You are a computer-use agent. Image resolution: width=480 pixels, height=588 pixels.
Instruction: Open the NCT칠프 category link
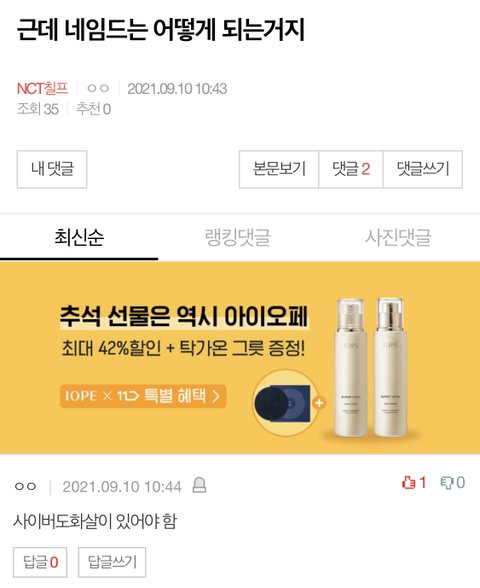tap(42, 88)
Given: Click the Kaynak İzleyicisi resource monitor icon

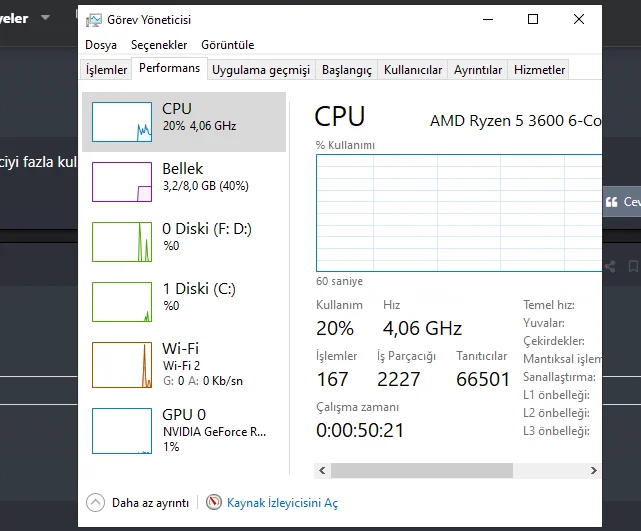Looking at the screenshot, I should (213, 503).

YOUR INSTRUCTIONS —
To answer, repeat exactly the lines from the line containing "Given: Click the" through the last line of the data above, leaving out all pictures.

TASK SOLUTION —
Given: Click the Kaynak İzleyicisi resource monitor icon

Looking at the screenshot, I should (213, 503).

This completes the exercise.